The coat of arms was granted on 29 April 1983. The official blazon is "Vert, a wooden staple argent" (I grønt ei sølv helder). This means the arms have a green field (background) and the charge is a wooden staple hegd or helder). The charge has a tincture of argent which means it is commonly colored white, but if it is made out of metal, then silver is used. This is a type of ring or staple that was historically made of wood and it was used to fasten a tree trunk to a rope in order to haul it over the land. Similar devices were used all over Norway, but this particular shape is typical for this area. The arms were designed by Ola T. Rybakken. The municipal flag has the same design as the coat of arms, but the staple design is off-center on the flag.

===Churches===
The Church of Norway has two parishes (sokn) within Øyer Municipality. It is part of the Sør-Gudbrandsdal prosti (deanery) in the Diocese of Hamar.

Churches in Øyer Municipality
| Parish (sokn) | Church name | Location of the church | Year built |
|---|---|---|---|
| Tretten | Tretten Church | Tretten | 1728 |
| Øyer | Øyer Church | Tingberg | 1725 |

==History==
The Black Death reached Norway in the winter of 1349-1350. The area that is now Øyer Municipality was one of the parishes that was most severely impacted. Estimates based on tax payments suggest that between 66 and 75% of all residents died. Many of the farms there became deserted farms (ødegårder), which remained vacant until the late 17th century. The Tretten Church parish (which had been a separate parish from Øyer) was merged with the Øyer Church parish after the Black Death, because the decimated population of Tretten no longer could maintain their own priest.

==Economy==

Number of minorities (1st and 2nd generation) in Øyer by country of origin in 2017
| Ancestry | Number |
|---|---|
| Poland | 71 |
| Lithuania | 60 |
| Somalia | 55 |
| Bosnia-Herzegovina | 52 |
| Denmark | 32 |

Øyer has traditionally been a farming and logging municipality.

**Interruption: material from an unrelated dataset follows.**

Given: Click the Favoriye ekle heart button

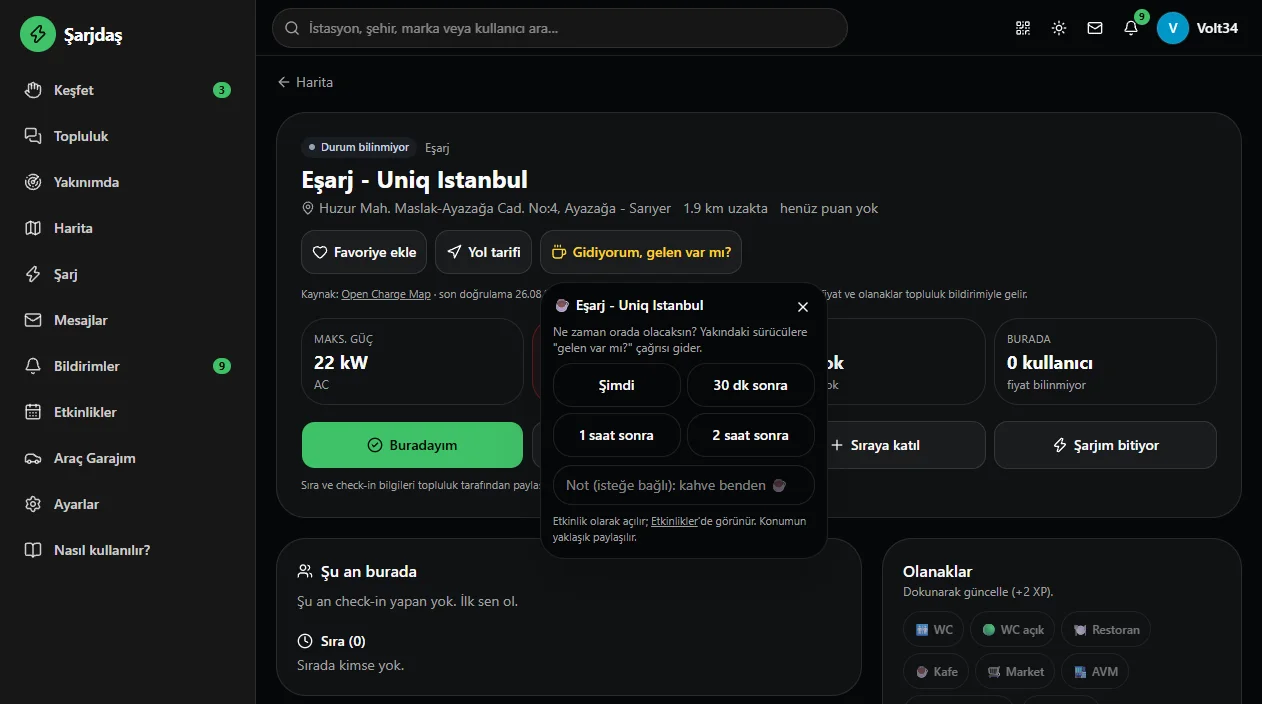Looking at the screenshot, I should 364,252.
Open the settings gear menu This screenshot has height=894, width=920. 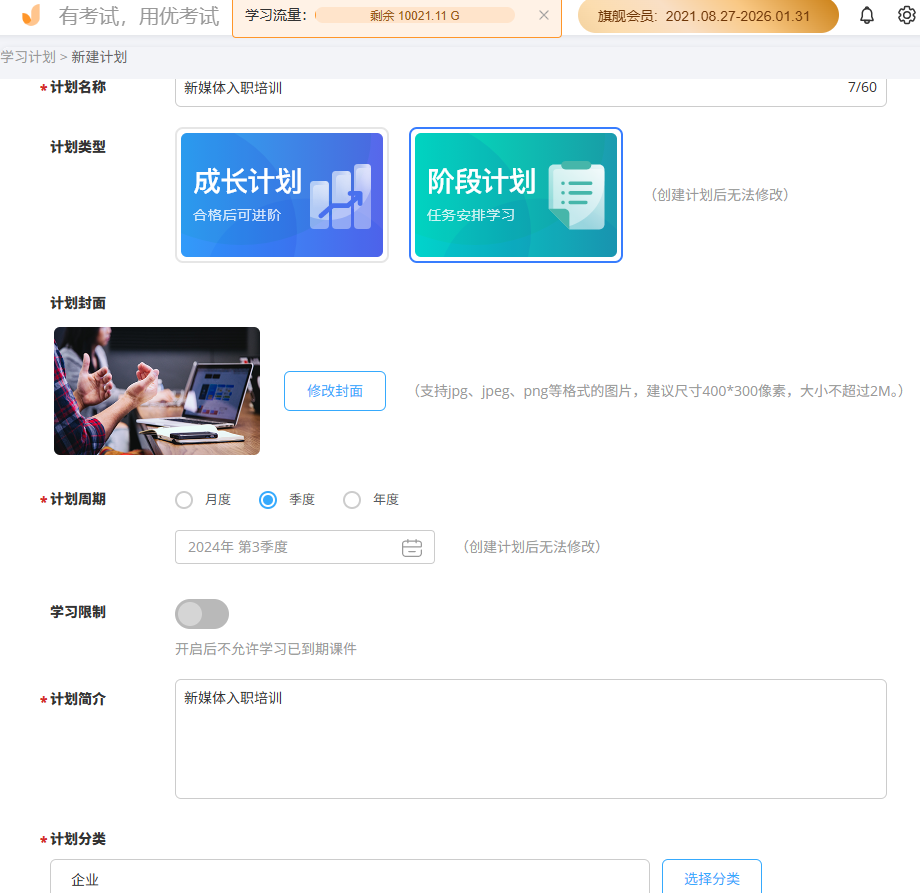point(905,15)
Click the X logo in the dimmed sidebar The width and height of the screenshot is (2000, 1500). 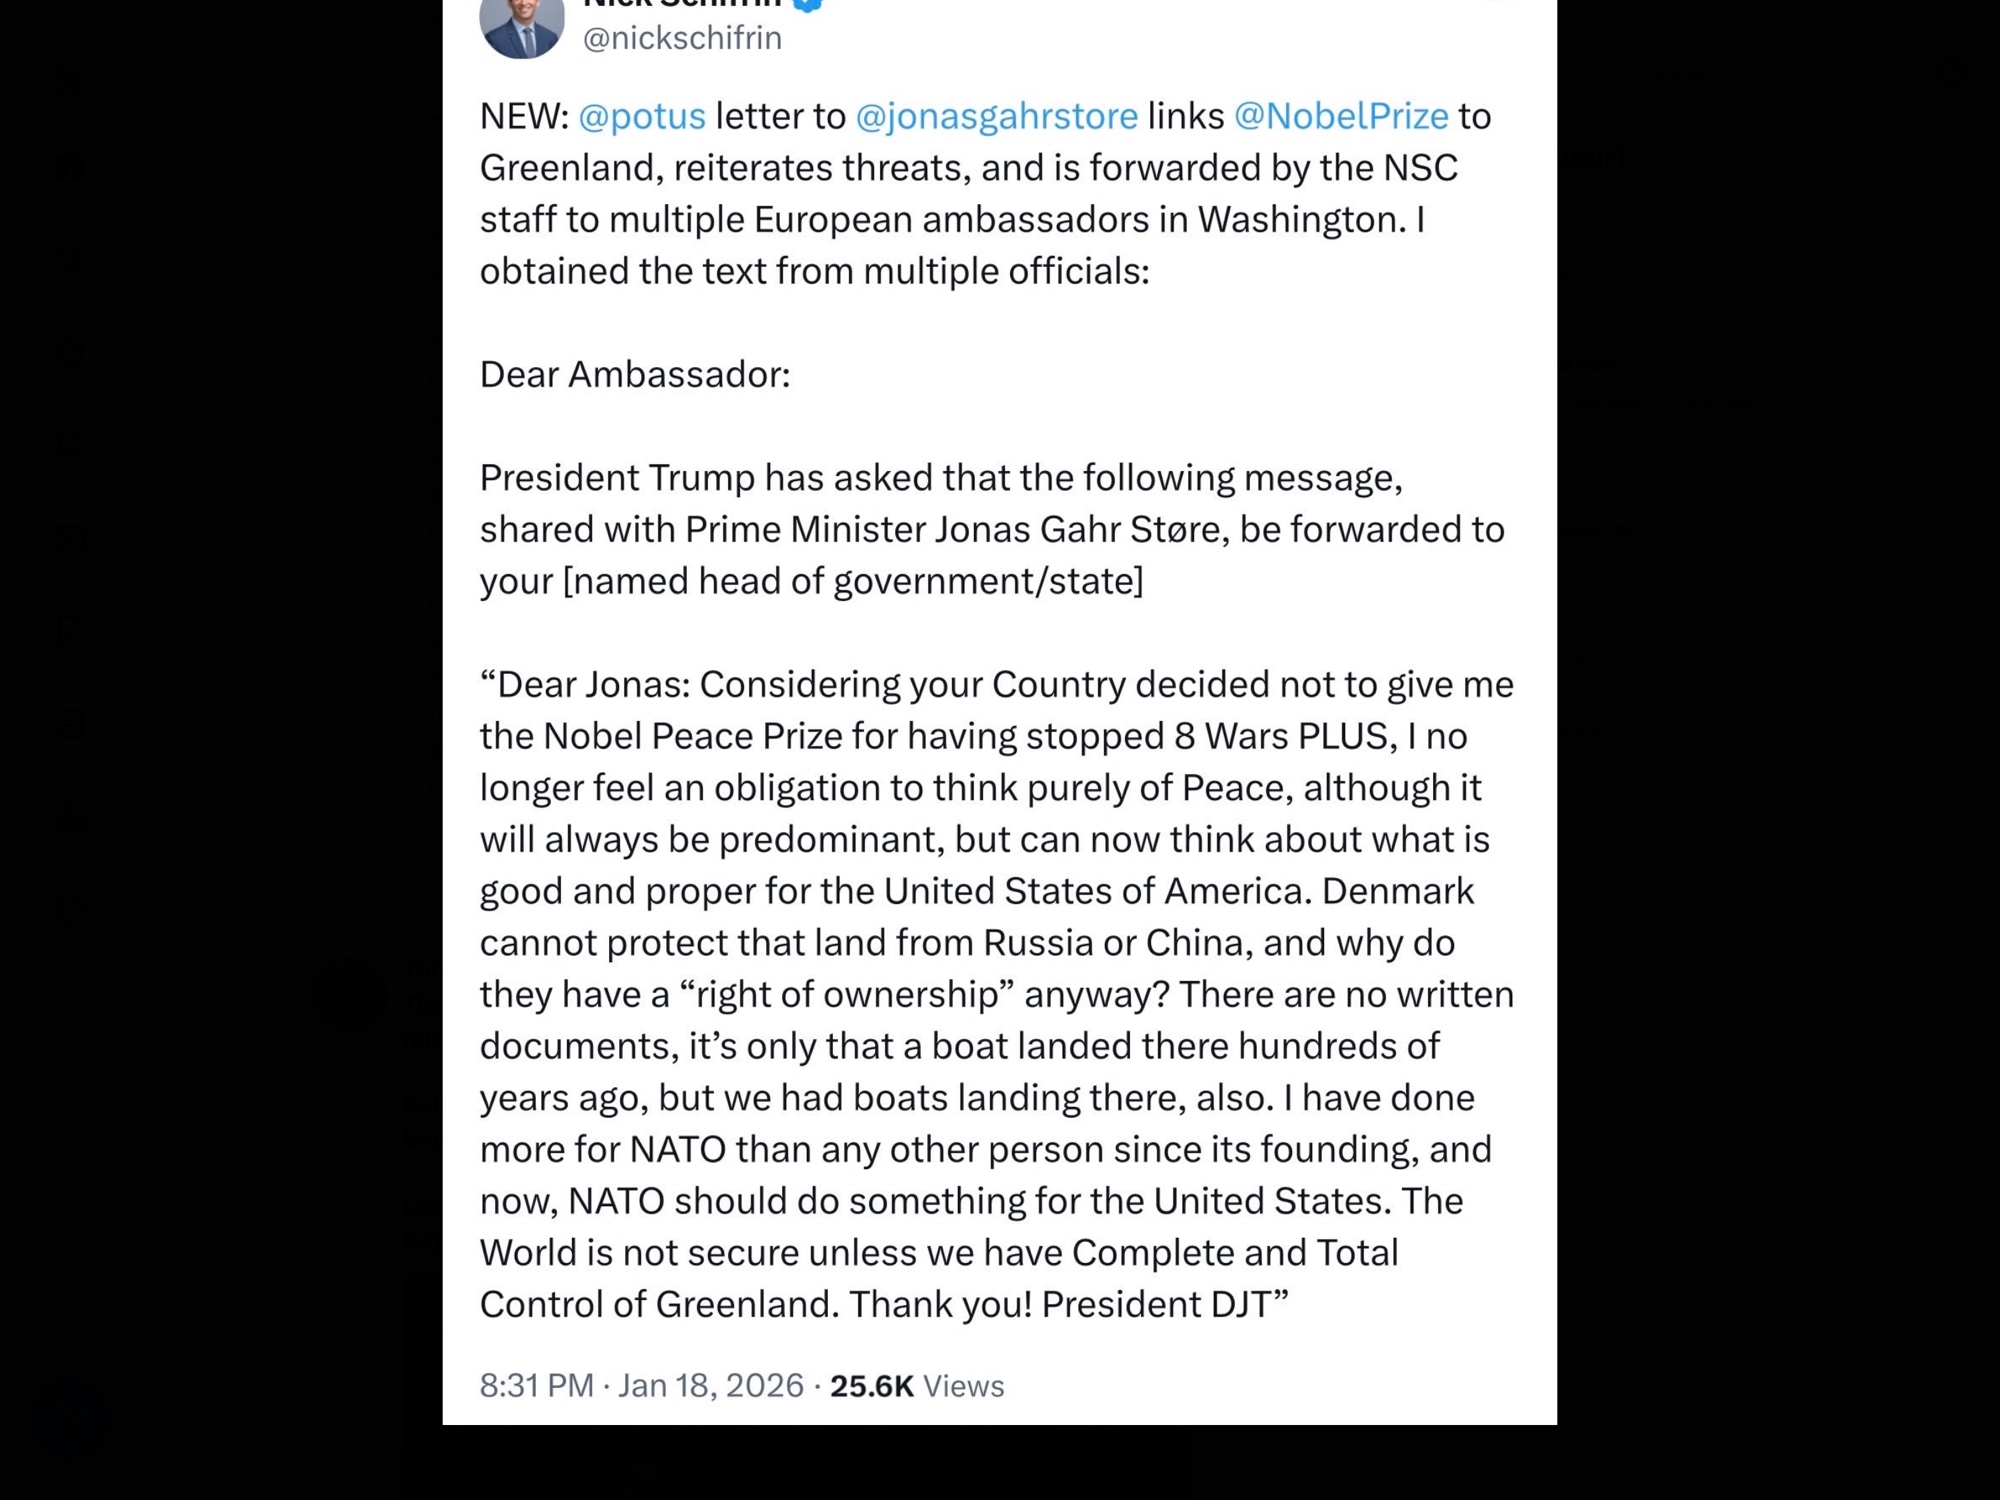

Recreation is increasingly important economically. Since it opened in 1989, the Hafjell Alpine Ski Center has grown to include 15 lifts (with an additional in construction) and 28 runs as well as extensive cross-country skiing runs. It is located in Øyer Municipality about 15 km from the town of Lillehammer, making it very accessible to a larger population. Tobogganing, luge, and bobsled racing (on the 1994 Olympic course) are also found in the area.

==Government==
Øyer Municipality is responsible for primary education (through 10th grade), outpatient health services, senior citizen services, welfare and other social services, zoning, economic development, and municipal roads and utilities. The municipality is governed by a municipal council of directly elected representatives. The mayor is indirectly elected by a vote of the municipal council. The municipality is under the jurisdiction of the Gudbrandsdal District Court and the Eidsivating Court of Appeal.

===Municipal council===
The municipal council (Kommunestyre) of Øyer Municipality is made up of 21 representatives that are elected to four year terms. The tables below show the current and historical composition of the council by political party.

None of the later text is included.